TCL error: _cgc_pick_clientside

rolf
Cirrus
Cirrus

Hi,

 

in an ASM-LTM (Perimeter) Setup I see frquently the following logs:

 

***err: tmm3[19962]: 01220001:3: TCL error: _cgc_pick_clientside - unknown cgc sni: f5-bei1.xxxx.xx (line 49) invoked from within "CGC::sni $tls_servername"***

 

Any idea what this TCL error causes? The clientssl is quite Basic: one certificate chain, no Server Name set.

 

Thanks, Rolf

 

4 REPLIES 4

Greg_Jewett
Cirrus
Cirrus

I too am getting a very similar error. It is definitely a error executing iRule code, but I can not find the iRule.

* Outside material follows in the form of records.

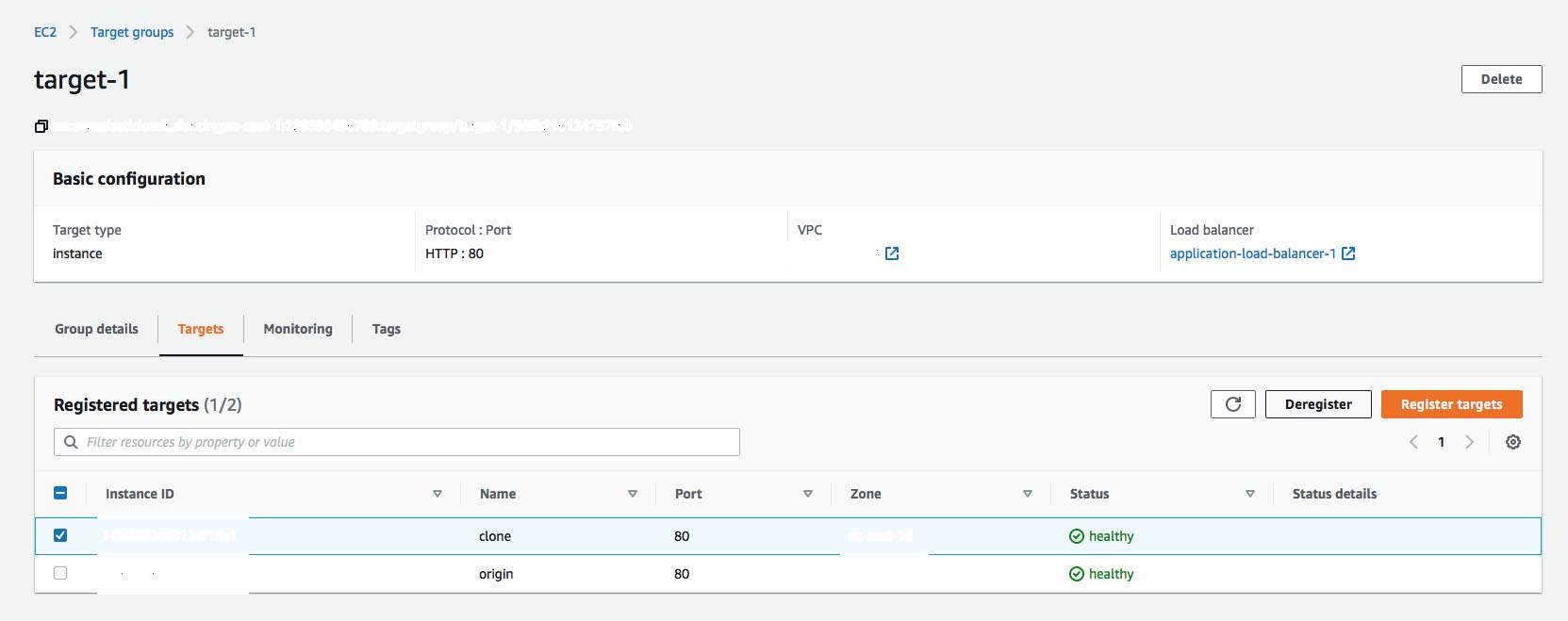Open VPC external link icon
1568x621 pixels.
[x=892, y=253]
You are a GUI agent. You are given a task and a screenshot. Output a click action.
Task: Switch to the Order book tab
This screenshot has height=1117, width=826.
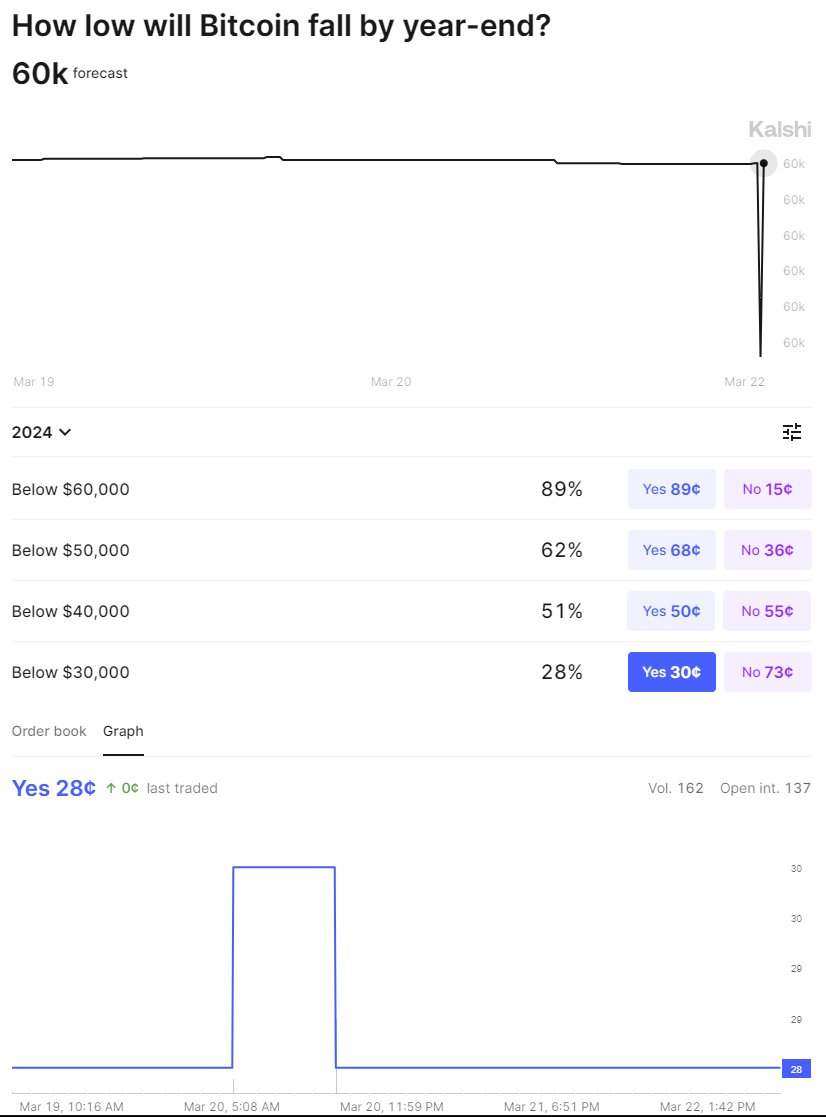point(49,731)
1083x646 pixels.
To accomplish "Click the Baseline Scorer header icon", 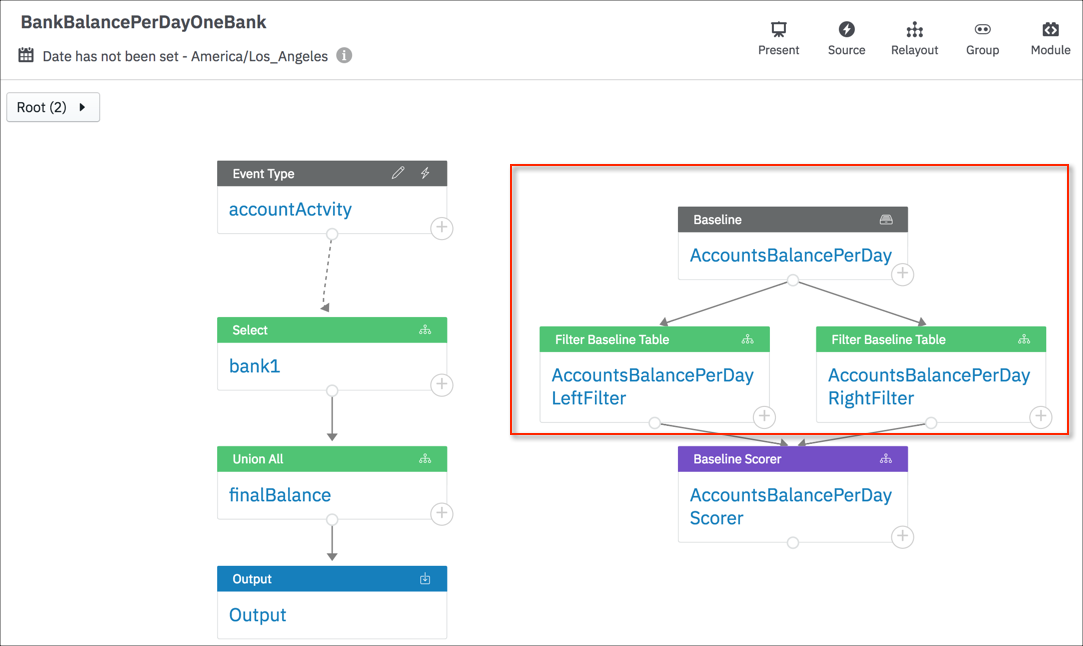I will pos(886,459).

err tmm[10782]: 01220001:3: TCL error: _cgc_pick_clientside <CLIENT_DATA> - bad option "-31744": must be -exact, -glob, -regexp, or --     while executing "switch $tls_version {                 "769" -                 "770" -                 "771" {                     if { ($tls_xacttype == 22) } {      ..."

 

Samir
Nacreous
Nacreous

 , Have you executed any scanning to Management IP/Self-IP. Looks some scanning you have performed..

Greg_Jewett
Cirrus
Cirrus

Not sure what you mean, but - now that I look back at my own post, I believe this is a very simple error - there was a value of "-31744" that was sent to a switch statement that did not have a corresponding matching value. Maybe this is a default log message to spell out the fact that not match was found and a default option was not given to choose. The other meaning could mean that the value "-31744" was completely invalid for a switch statement, that it needs to be a positive value or within a specific range.

 

These are just hypothesis's.

Steve_MC
Nimbostratus
Nimbostratus

I found this page searching for an answer to the exact question  was asking, kept searching, and was eventually able to find this Support Solution:

 

https://support.f5.com/csp/article/K54469707

 

It mentions that this is actually a big3d error and sure enough, when I checked /var/log/gtm I found SSL Error messages that matched up with these /var/log/ltm messages. Even better, the /var/log/gtm messages list the IP that these connections are coming from, which in my case turned out to be one of our internal security appliances doing a scan.